一書(あるふみ)〔第二〕に曰はく、天神(あまつかみ)、 經津主神(ふつぬしのかみ)・武甕槌神(たけみかづちのかみ) を遣(つかは)して、葦原中國(あしはらのなかつくに) を平定(しづ)めしむ。時に二(にはしら)の神 曰(まう)さく、「天(あめ)に惡しき神有り。 名を天津甕星(あまつみかほし)と曰(い)ふ。 亦(また)の名は天香香背男(あまのかかせお)。 請(こ)ふ、先(ま)づ此の神を誅(つみな)ひて、 然(しかう)して後(のち)に下りて葦原中國を撥(はら) はむ」とまうす。是(こ)の時に、齋主(いはひ)の神を 齋の大人(うし)と號(まう)す。此の神、今 東國(あづま)の楫取(かとり)の地(くに) に在(ま)す。

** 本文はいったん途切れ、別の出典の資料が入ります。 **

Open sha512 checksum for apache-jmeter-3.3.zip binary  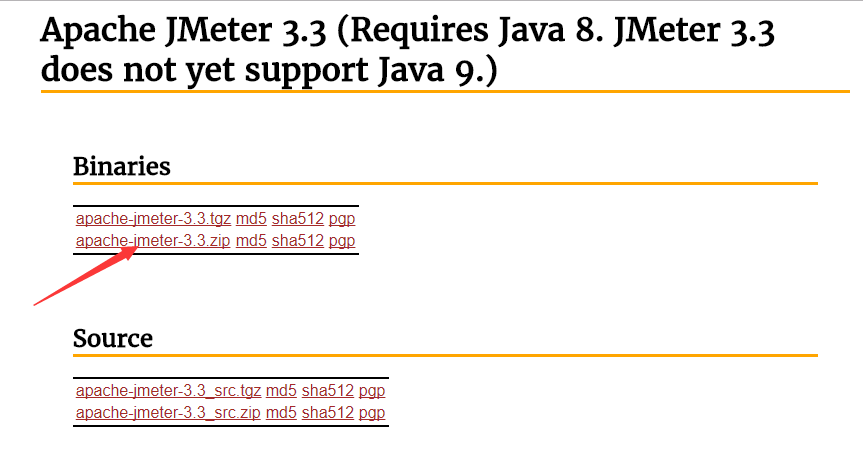298,241
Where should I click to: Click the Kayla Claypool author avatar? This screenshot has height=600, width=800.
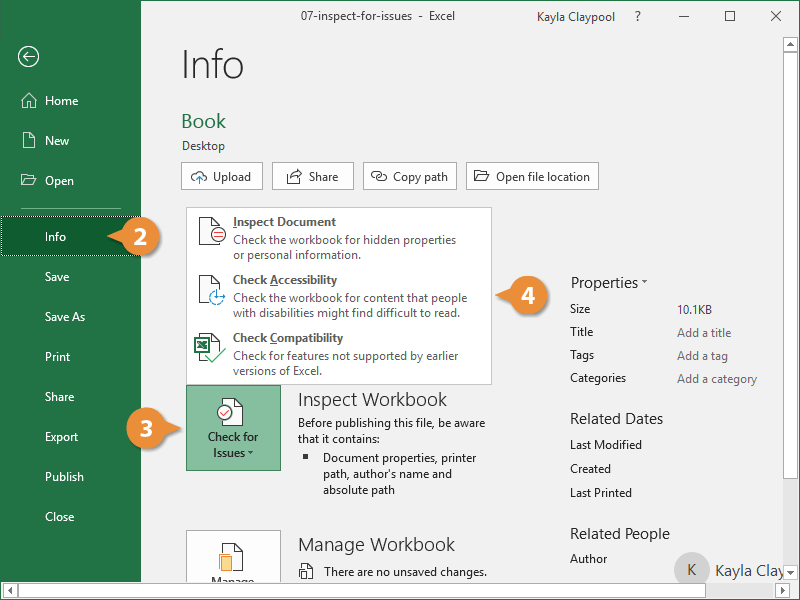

一書〔第二〕にいう。天神が経津主神・武甕槌神を遣わされて、葦原中国を平定させられた。 ときに二柱の神がいわれるのに、「天に悪い神がいます。名を天津甕星といいます。 またの名は天香香背男です。どうかまずこの神を除いて、それから降って、 葦原中国を平げさせて頂きたい」と。このとき甕星を征する斎主をする主を 斎の大人といった。この神はいま東国の楫取(香取)の地においでになる。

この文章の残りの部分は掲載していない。